Stored dataset items

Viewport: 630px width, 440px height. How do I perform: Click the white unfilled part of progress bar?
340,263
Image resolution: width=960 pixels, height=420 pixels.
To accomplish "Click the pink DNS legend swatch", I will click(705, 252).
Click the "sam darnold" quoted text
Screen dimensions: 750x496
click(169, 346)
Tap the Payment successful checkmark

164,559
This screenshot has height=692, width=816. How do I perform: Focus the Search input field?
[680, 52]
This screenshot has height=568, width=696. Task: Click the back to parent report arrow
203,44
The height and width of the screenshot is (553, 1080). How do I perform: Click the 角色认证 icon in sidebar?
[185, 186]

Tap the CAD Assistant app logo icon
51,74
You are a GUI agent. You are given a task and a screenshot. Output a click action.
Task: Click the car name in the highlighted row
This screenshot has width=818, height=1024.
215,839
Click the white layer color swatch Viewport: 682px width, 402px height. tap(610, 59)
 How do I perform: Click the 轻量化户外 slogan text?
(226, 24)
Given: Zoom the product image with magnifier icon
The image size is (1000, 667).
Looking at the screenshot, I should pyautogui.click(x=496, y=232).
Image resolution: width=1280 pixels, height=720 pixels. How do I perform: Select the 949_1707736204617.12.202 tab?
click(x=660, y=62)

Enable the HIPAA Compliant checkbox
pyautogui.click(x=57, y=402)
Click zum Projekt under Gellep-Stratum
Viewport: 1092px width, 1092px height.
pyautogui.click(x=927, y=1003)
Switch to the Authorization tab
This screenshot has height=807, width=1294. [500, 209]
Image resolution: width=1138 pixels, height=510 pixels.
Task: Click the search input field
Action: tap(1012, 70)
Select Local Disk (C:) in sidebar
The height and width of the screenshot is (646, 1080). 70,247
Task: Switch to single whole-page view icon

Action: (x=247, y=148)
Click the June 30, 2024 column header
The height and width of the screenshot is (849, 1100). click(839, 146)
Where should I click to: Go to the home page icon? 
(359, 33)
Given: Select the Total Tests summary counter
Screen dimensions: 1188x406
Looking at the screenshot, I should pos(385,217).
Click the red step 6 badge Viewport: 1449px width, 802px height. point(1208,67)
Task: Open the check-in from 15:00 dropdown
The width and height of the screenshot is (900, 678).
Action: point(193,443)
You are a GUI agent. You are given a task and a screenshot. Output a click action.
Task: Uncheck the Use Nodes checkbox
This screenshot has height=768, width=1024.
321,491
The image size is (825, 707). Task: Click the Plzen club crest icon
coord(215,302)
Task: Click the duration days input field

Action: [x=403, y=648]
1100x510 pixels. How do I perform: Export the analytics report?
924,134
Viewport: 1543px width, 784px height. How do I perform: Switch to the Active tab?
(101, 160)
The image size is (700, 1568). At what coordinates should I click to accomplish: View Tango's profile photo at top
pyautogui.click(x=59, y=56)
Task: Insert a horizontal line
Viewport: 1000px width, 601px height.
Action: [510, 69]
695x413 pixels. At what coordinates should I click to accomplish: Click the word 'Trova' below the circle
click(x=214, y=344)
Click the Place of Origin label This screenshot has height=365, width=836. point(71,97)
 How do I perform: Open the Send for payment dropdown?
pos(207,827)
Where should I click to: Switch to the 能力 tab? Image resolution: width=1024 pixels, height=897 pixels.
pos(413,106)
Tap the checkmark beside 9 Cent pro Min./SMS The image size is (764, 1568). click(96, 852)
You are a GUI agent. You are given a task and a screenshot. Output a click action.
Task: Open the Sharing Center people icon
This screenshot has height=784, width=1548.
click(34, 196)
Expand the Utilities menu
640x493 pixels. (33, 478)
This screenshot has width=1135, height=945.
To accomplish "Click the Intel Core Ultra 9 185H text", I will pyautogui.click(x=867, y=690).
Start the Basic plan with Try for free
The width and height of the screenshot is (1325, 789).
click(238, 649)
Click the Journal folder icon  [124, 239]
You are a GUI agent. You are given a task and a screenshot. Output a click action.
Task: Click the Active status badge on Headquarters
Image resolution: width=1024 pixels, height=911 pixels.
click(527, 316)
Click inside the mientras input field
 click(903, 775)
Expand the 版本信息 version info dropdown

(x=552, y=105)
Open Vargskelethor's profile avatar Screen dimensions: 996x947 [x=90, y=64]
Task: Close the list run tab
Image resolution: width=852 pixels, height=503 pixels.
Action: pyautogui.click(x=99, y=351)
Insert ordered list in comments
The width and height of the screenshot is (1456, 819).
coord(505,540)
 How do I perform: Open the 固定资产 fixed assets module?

## How to complete this task
Output the records verbatim, from the first line to the last.

## Answer section
Viewport: 630px width, 440px height. How do I perform: Click the white unfilled part of progress bar?
340,263
Image resolution: width=960 pixels, height=420 pixels.
To accomplish "Click the pink DNS legend swatch", I will click(705, 252).
Click the "sam darnold" quoted text
Screen dimensions: 750x496
click(169, 346)
Tap the Payment successful checkmark

164,559
This screenshot has height=692, width=816. How do I perform: Focus the Search input field?
[680, 52]
This screenshot has height=568, width=696. Task: Click the back to parent report arrow
203,44
The height and width of the screenshot is (553, 1080). How do I perform: Click the 角色认证 icon in sidebar?
[185, 186]

Tap the CAD Assistant app logo icon
51,74
You are a GUI agent. You are given a task and a screenshot. Output a click action.
Task: Click the car name in the highlighted row
This screenshot has width=818, height=1024.
215,839
Click the white layer color swatch Viewport: 682px width, 402px height. tap(610, 59)
 How do I perform: Click the 轻量化户外 slogan text?
(226, 24)
Given: Zoom the product image with magnifier icon
The image size is (1000, 667).
Looking at the screenshot, I should pyautogui.click(x=496, y=232).
Image resolution: width=1280 pixels, height=720 pixels. How do I perform: Select the 949_1707736204617.12.202 tab?
click(x=660, y=62)

Enable the HIPAA Compliant checkbox
pyautogui.click(x=57, y=402)
Click zum Projekt under Gellep-Stratum
Viewport: 1092px width, 1092px height.
pyautogui.click(x=927, y=1003)
Switch to the Authorization tab
This screenshot has height=807, width=1294. [500, 209]
Image resolution: width=1138 pixels, height=510 pixels.
Task: Click the search input field
Action: tap(1012, 70)
Select Local Disk (C:) in sidebar
The height and width of the screenshot is (646, 1080). 70,247
Task: Switch to single whole-page view icon

Action: (x=247, y=148)
Click the June 30, 2024 column header
The height and width of the screenshot is (849, 1100). click(839, 146)
Where should I click to: Go to the home page icon? 
(359, 33)
Given: Select the Total Tests summary counter
Screen dimensions: 1188x406
Looking at the screenshot, I should pos(385,217).
Click the red step 6 badge Viewport: 1449px width, 802px height. point(1208,67)
Task: Open the check-in from 15:00 dropdown
The width and height of the screenshot is (900, 678).
Action: point(193,443)
You are a GUI agent. You are given a task and a screenshot. Output a click action.
Task: Uncheck the Use Nodes checkbox
This screenshot has height=768, width=1024.
321,491
The image size is (825, 707). Task: Click the Plzen club crest icon
coord(215,302)
Task: Click the duration days input field

Action: [x=403, y=648]
1100x510 pixels. How do I perform: Export the analytics report?
924,134
Viewport: 1543px width, 784px height. How do I perform: Switch to the Active tab?
(101, 160)
The image size is (700, 1568). At what coordinates should I click to accomplish: View Tango's profile photo at top
pyautogui.click(x=59, y=56)
Task: Insert a horizontal line
Viewport: 1000px width, 601px height.
Action: [510, 69]
695x413 pixels. At what coordinates should I click to accomplish: Click the word 'Trova' below the circle
click(x=214, y=344)
Click the Place of Origin label This screenshot has height=365, width=836. point(71,97)
 How do I perform: Open the Send for payment dropdown?
pos(207,827)
Where should I click to: Switch to the 能力 tab? Image resolution: width=1024 pixels, height=897 pixels.
pos(413,106)
Tap the checkmark beside 9 Cent pro Min./SMS The image size is (764, 1568). click(96, 852)
You are a GUI agent. You are given a task and a screenshot. Output a click action.
Task: Open the Sharing Center people icon
This screenshot has height=784, width=1548.
click(34, 196)
Expand the Utilities menu
640x493 pixels. (33, 478)
This screenshot has width=1135, height=945.
To accomplish "Click the Intel Core Ultra 9 185H text", I will pyautogui.click(x=867, y=690).
Start the Basic plan with Try for free
The width and height of the screenshot is (1325, 789).
click(238, 649)
Click the Journal folder icon  [124, 239]
You are a GUI agent. You are given a task and a screenshot. Output a click action.
Task: Click the Active status badge on Headquarters
Image resolution: width=1024 pixels, height=911 pixels.
click(527, 316)
Click inside the mientras input field
 click(903, 775)
Expand the 版本信息 version info dropdown

(x=552, y=105)
Open Vargskelethor's profile avatar Screen dimensions: 996x947 [x=90, y=64]
Task: Close the list run tab
Image resolution: width=852 pixels, height=503 pixels.
Action: pyautogui.click(x=99, y=351)
Insert ordered list in comments
The width and height of the screenshot is (1456, 819).
coord(505,540)
 How do I perform: Open the 固定资产 fixed assets module?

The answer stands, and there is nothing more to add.